Os dados dessa pesquisa não foram surpresa, porque já sabíamos que havia falta de diversidade no audiovisual. Na verdade, precisávamos de um estudo que mostrasse esses números, pois, por mais que a gente saiba e veja, precisamos de números concretos obtidos a partir de uma metodologia aplicada para, a partir daí, tomarmos alguma atitude. O que mais surpreende é esses números serem tão cruéis no que diz respeito à falta de negros no mercado. Houve 142 filmes de longa-metragem lançados no cinema brasileiro, porém nenhum deles foi dirigido ou roteirizado por uma mulher negra. Os homens negros respondem apenas por 2% das direções e roteiros, ou seja , 98% dos filmes dirigidos e roteirizados em 2016 foram feitas por pessoas brancas. Não estamos falando de uma minoria, mas uma maioria que não é representada, porque as pessoas negras são 54% da população brasileira e as mulheres quase 51%, ou seja, são duas maiorias. No entanto, no audiovisual elas são minorias. Esses dados indicam que há algo muito errado na forma de fazer cinema e produzir audiovisual no país, por isso precisamos urgentemente ter atitudes para mudar esse quadro.
Que medidas a Ancine vem tomando para promover a diversidade em suas políticas?
O primeiro grande passo foi a Agência incluir a diversidade entre os princípios e valores do seu Planejamento Estratégico para o quadriênio 2017-2020. Isso deu base e respaldo para o desenvolvimento de ações, como o desenvolvimento de estudos por parte da Superintendência de Análise de Mercado.
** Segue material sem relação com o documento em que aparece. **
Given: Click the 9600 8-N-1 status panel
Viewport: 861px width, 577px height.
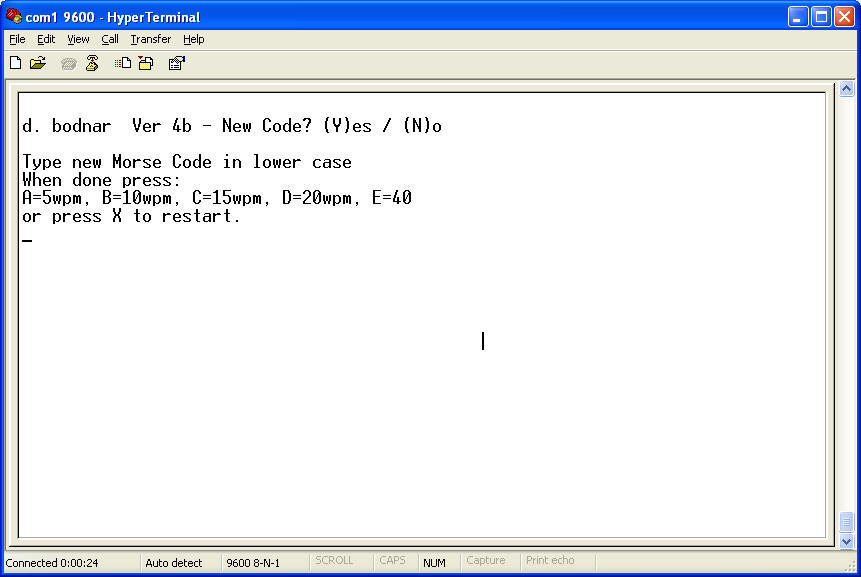Looking at the screenshot, I should pyautogui.click(x=254, y=563).
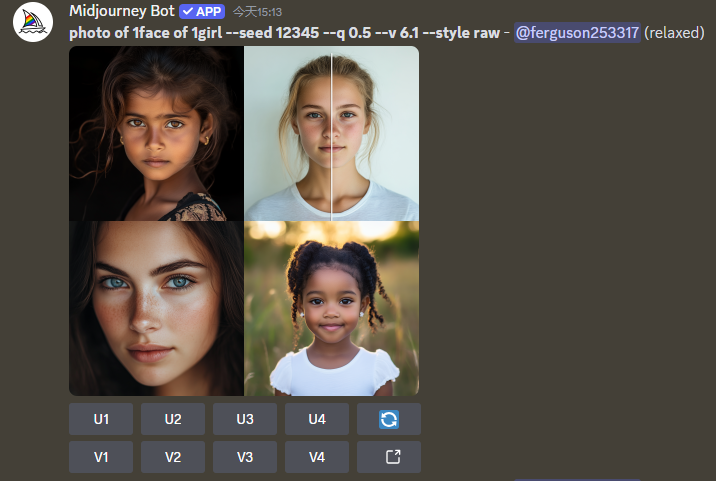Click the verified APP badge

point(202,12)

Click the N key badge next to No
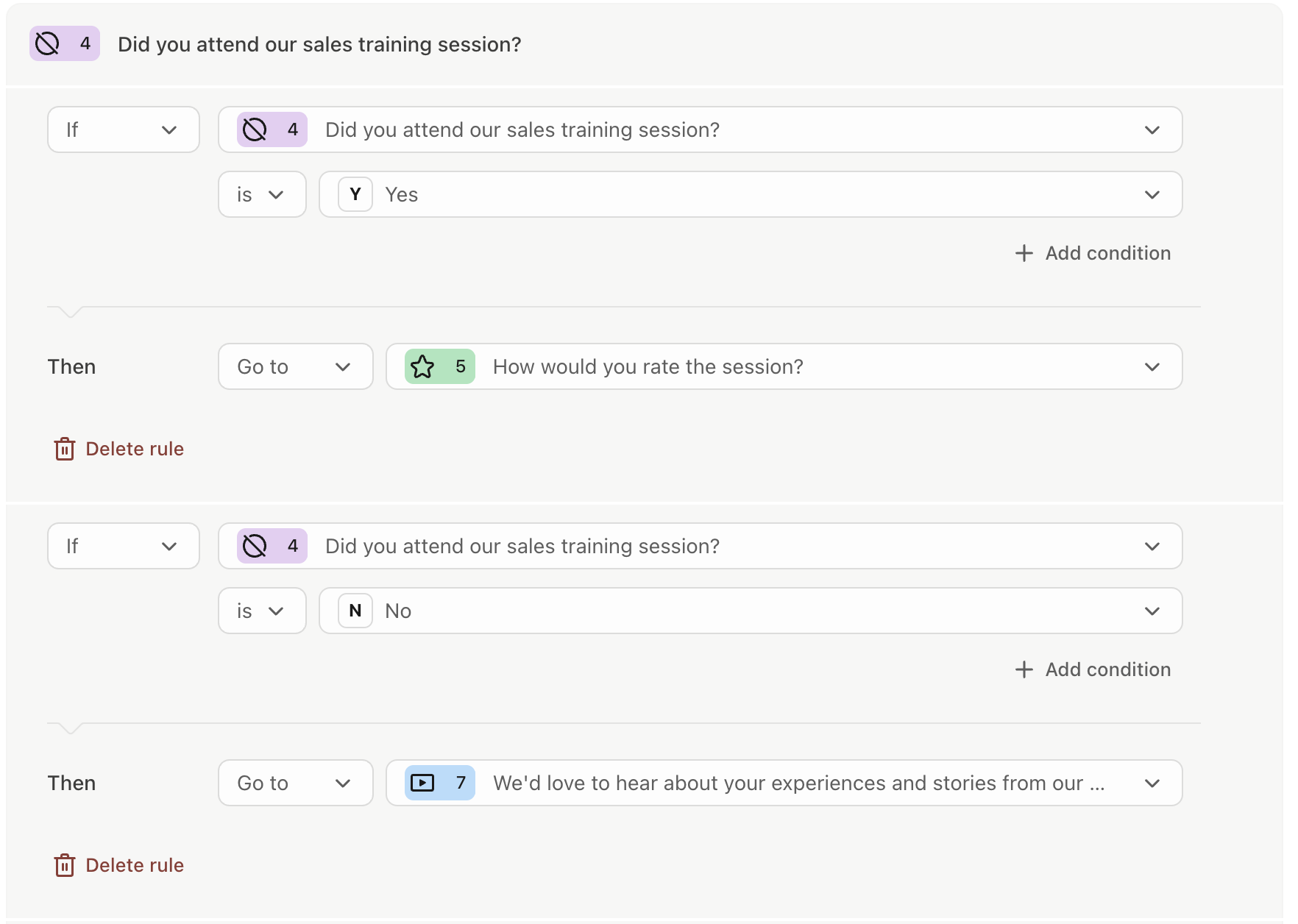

Além disso, foram estabelecidas cotas para os editais da SAv para negros, mulheres e indígenas e também em um recente edital da própria Ancine. Uma outra ação foi a paridade no Comitê de Investimento do Fundo Setorial do Audiovisual – FSA. Este ano, pela primeira vez, essa instância também teve cotas para negros e mulheres. São quatro membros servidores da Ancine e dois membros do BRDE com mandato de dois anos e com a função de analisarem os projetos que são submetidos à Ancine para obterem do FSA.
Essas ações da Ancine podem estimular a adoção políticas culturais para o audiovisual que promovam a diversidade por parte dos estados e municípios? Conhece outras experiências de ações afirmativas para o audiovisual que existam no país?
Sabemos da existência de alguns editais regionais e estaduais atentos a essas questões da diversidade, como em Pernambuco, que foram lançados antes mesmo de a Comissão ser criada. Por ser o maior órgão do cinema no Brasil, tomara que tenham a Ancine como modelo, principalmente das boas práticas. Cremos que, ao tomar esse tipo iniciativa, a Ancine sirva de exemplo para outros editais e políticas públicas nas unidades federativas para que estados e municípios desenvolvam ações semelhantes, como colocar cotas em seus editais ou criar comissões que deem atenção a essas questões, para que construamos uma sociedade mais justa e igualitária também nas telas. Somos um país onde a maioria da população é negra e mulher, mas não vemos essa presença nos filmes. Hoje não é mais possível aceitar essa falta de representatividade de cabeça baixa sem fazer nada e sem tomar uma atitude. Já não é possível ficarmos calados diante das injustiças que sempre foram cometidas.